### What is being asked
Among the lines below, which ones contain the word "NGHĨ"? Copy every such line.
----
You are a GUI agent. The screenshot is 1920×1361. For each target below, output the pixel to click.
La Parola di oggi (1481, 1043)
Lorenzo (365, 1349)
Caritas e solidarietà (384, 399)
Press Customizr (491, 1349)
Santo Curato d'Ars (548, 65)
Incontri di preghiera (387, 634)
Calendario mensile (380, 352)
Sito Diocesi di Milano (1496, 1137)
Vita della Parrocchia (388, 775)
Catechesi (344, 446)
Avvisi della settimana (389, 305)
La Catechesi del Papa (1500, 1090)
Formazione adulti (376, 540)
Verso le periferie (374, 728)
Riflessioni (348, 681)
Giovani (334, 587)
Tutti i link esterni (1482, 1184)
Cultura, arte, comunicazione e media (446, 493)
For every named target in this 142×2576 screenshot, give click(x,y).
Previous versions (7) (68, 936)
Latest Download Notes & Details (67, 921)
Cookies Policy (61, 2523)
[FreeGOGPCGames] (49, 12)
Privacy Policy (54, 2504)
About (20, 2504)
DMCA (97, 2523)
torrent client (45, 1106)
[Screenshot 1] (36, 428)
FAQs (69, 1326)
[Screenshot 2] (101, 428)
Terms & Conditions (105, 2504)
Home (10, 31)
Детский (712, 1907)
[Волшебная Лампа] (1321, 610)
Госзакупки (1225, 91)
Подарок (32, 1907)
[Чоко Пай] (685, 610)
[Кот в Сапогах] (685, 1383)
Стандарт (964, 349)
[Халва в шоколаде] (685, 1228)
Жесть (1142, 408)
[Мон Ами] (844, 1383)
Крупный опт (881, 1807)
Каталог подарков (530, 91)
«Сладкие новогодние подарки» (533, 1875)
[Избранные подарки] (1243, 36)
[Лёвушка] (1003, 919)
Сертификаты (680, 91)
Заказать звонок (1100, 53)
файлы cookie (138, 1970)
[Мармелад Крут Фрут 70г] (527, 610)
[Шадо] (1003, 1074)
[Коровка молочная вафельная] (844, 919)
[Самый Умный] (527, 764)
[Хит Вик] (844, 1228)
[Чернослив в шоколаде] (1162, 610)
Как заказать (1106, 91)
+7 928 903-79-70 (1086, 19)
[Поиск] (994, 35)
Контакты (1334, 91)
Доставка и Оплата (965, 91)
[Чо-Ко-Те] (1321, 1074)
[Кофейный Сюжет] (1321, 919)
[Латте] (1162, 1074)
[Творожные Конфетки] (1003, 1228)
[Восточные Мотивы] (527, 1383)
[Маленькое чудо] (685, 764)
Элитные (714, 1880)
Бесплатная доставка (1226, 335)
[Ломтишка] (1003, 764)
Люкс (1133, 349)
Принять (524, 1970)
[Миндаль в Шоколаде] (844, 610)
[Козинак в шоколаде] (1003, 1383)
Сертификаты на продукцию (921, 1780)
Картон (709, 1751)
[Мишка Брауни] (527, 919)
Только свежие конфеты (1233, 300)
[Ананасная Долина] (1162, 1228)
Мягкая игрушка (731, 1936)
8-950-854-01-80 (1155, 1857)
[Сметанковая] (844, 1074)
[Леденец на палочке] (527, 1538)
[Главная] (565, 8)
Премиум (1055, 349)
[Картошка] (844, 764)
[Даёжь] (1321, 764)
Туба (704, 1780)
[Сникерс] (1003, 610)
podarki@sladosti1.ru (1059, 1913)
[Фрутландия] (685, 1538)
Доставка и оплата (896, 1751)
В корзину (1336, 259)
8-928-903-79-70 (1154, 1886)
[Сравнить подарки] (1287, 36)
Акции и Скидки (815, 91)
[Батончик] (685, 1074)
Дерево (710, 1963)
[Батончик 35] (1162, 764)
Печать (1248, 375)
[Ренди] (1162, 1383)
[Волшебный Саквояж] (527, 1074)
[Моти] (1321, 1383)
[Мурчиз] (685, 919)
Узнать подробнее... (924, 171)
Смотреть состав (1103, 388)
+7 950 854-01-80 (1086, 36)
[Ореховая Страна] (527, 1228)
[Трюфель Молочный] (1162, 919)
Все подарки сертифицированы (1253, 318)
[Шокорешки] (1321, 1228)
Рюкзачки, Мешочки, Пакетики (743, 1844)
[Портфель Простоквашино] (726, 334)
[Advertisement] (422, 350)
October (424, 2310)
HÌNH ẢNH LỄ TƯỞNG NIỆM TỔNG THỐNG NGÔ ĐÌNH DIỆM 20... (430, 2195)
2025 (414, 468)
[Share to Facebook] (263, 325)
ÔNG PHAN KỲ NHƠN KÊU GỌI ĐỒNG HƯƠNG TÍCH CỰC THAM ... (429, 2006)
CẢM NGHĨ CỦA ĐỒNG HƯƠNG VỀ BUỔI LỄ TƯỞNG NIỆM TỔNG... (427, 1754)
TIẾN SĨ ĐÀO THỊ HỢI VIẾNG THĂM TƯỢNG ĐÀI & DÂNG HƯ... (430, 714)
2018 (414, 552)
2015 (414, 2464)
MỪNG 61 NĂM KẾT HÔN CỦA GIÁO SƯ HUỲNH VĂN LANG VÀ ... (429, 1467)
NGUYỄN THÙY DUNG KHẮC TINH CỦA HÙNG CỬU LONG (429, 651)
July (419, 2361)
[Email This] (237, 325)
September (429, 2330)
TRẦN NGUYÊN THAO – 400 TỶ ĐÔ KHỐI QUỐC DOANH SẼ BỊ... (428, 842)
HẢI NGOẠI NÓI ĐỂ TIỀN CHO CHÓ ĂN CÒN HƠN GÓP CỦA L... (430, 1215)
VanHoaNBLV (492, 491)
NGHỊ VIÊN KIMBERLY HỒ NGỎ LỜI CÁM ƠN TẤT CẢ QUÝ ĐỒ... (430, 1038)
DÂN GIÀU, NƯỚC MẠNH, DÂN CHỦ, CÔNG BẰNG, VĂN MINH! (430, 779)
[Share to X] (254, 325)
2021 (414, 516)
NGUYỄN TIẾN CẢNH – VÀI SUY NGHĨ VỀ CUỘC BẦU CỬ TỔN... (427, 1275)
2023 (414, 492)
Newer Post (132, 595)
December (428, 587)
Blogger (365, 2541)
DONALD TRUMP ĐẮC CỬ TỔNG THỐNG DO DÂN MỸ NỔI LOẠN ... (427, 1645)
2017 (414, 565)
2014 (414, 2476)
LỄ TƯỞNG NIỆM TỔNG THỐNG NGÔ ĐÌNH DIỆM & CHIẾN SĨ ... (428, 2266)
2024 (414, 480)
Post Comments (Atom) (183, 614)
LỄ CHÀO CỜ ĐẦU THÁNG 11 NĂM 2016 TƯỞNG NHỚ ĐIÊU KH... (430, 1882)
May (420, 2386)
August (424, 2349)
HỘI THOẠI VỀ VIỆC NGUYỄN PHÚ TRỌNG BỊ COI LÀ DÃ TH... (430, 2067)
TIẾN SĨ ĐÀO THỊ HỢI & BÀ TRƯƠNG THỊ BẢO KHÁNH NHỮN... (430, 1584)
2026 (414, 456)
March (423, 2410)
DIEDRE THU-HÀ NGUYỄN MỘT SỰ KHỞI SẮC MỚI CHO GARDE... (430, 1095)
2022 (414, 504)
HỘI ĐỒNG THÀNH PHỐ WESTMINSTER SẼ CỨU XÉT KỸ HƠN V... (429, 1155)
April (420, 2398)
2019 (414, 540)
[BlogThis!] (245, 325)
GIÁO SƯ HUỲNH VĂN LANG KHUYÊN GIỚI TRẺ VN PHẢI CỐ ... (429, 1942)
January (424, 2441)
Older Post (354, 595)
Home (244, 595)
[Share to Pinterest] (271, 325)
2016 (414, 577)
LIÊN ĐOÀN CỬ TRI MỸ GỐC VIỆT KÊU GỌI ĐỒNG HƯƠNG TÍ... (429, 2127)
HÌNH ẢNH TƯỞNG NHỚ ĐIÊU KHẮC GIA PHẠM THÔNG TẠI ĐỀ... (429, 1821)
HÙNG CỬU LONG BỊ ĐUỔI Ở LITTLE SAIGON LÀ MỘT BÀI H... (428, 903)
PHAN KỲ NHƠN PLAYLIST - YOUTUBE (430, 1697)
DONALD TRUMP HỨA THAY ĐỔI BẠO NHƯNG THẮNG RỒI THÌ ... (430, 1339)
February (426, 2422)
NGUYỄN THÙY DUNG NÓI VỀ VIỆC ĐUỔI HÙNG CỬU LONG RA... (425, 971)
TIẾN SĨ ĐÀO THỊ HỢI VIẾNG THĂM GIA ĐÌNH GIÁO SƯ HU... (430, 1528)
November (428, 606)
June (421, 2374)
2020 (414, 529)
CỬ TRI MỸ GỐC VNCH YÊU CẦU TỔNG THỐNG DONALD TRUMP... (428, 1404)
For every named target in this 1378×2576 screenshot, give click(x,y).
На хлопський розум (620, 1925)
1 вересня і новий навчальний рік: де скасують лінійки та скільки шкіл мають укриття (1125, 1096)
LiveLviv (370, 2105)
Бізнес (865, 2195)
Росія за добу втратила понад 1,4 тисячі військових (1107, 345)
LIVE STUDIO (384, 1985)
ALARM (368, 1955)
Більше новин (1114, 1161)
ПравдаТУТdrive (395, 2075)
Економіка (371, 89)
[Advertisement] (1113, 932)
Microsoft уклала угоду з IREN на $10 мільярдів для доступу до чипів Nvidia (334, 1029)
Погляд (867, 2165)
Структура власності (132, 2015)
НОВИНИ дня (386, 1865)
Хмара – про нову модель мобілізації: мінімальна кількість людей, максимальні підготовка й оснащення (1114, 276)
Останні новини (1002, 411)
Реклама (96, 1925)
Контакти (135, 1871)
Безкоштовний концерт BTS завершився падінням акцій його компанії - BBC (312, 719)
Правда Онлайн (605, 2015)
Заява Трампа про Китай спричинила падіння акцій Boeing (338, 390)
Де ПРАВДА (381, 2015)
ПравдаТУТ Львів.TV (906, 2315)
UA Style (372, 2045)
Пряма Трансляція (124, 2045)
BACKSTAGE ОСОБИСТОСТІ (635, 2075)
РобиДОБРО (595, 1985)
----
### Solution for this problem
CẢM NGHĨ CỦA ĐỒNG HƯƠNG VỀ BUỔI LỄ TƯỞNG NIỆM TỔNG... (427, 1754)
NGUYỄN TIẾN CẢNH – VÀI SUY NGHĨ VỀ CUỘC BẦU CỬ TỔN... (427, 1275)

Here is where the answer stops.